360:: E tem que ter controle de informação?

Zé: Precisa ter porque a margem de lucro é muito pequena. Se você pega os produtores de milho, imagina que a quantidade média é de 180 a 300 sacos. O cara que produz os 180 produz com uma tecnologia média ou mais baixa, mas o custo é pra 150 sacos, ele está ganhando 30 de lucro. O que colhe 300 tem um custo de 200 sacos e está investindo pra ganhar 100 sacos, mas pode colher mais 200.

360: E sobre as cooperativas, qual sua visão?
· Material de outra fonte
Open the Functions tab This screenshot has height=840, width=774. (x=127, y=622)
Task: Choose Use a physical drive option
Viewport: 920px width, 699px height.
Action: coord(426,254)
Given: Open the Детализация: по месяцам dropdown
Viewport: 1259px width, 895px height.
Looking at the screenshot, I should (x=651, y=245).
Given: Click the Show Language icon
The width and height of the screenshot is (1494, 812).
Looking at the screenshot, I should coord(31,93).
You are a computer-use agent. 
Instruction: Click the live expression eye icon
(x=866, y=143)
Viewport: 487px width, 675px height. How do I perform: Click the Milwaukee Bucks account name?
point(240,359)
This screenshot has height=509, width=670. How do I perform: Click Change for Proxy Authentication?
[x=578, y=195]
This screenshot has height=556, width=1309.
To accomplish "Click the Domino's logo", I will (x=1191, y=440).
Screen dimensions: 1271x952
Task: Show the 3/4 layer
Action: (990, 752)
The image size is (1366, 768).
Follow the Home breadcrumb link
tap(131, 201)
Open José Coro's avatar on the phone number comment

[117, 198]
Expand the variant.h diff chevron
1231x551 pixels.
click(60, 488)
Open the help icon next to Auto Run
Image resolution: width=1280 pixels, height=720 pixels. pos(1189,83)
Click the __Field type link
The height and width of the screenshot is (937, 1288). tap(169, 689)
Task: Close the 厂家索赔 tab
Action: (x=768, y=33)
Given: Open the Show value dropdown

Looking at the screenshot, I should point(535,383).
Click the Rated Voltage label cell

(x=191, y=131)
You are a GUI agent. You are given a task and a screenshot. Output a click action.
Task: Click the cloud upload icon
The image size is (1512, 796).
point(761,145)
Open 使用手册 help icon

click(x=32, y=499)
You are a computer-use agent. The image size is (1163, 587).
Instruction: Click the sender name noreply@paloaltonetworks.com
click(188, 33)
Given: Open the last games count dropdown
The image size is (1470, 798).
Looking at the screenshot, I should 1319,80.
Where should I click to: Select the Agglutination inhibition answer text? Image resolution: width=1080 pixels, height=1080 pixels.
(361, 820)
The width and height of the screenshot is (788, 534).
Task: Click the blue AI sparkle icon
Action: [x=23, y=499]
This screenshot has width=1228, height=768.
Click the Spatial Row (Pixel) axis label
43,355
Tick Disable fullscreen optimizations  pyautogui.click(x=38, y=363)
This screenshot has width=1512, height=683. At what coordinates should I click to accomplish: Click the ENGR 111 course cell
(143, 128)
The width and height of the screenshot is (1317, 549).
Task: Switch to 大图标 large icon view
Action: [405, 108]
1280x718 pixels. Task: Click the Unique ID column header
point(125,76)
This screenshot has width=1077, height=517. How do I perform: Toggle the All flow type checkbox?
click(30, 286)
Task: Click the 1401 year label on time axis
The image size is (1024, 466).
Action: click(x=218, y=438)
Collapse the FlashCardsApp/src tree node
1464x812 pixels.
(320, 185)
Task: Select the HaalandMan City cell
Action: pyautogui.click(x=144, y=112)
Zé: Eu agradeço a oportunidade de falar disso porque as pessoas não entendem o espírito cooperativista e a necessidade dela. Primeiro, a cooperativa é um balizador de preços, do preço final dos produtos e dos insumos. Sem as cooperativas, viria uma guerra entre indústrias e fornecedores, e quem sofreria mais seriam os pequenos produtores. Em segundo, a cooperativa financia tudo que o produtor precisa, para pagar só na colheita.

360: Como isso funciona?

Zé: O produtor compra uma cota, que é corrigida anualmente. A cota mínima, no caso da nossa cooperativa, que é a Coopermota, é de R$ 1.500,00. A nossa cooperativa tem R$ 100 milhões de capital, que é de todos os cooperados. Ela trabalha com esse montante. O dia que o cooperado sair da cooperativa, recebe todo dinheiro de volta, corrigido. Além disso, aos 75 anos você tem o direito de tirar seu capital e continuar como sócio, basta manter o valor mínimo. Então a cooperativa tem duas formas de compensar o cooperado. Primeiro é a remuneração do capital. Segundo é a participação dos resultados. Como o objetivo da cooperativa não é o lucro, quando chega no final do ano, o excedente, que nós chamamos de sobra, é distribuído entre os cooperados. O grande trunfo da cooperativa é esse: receber os produtos dos cooperados, cuidar e ir vendendo conforme o cooperado precisa, de acordo com o preço do dia. Ela ajuda produtor a produzir (com linhas de crédito e insumos), armazena e depois comercializa.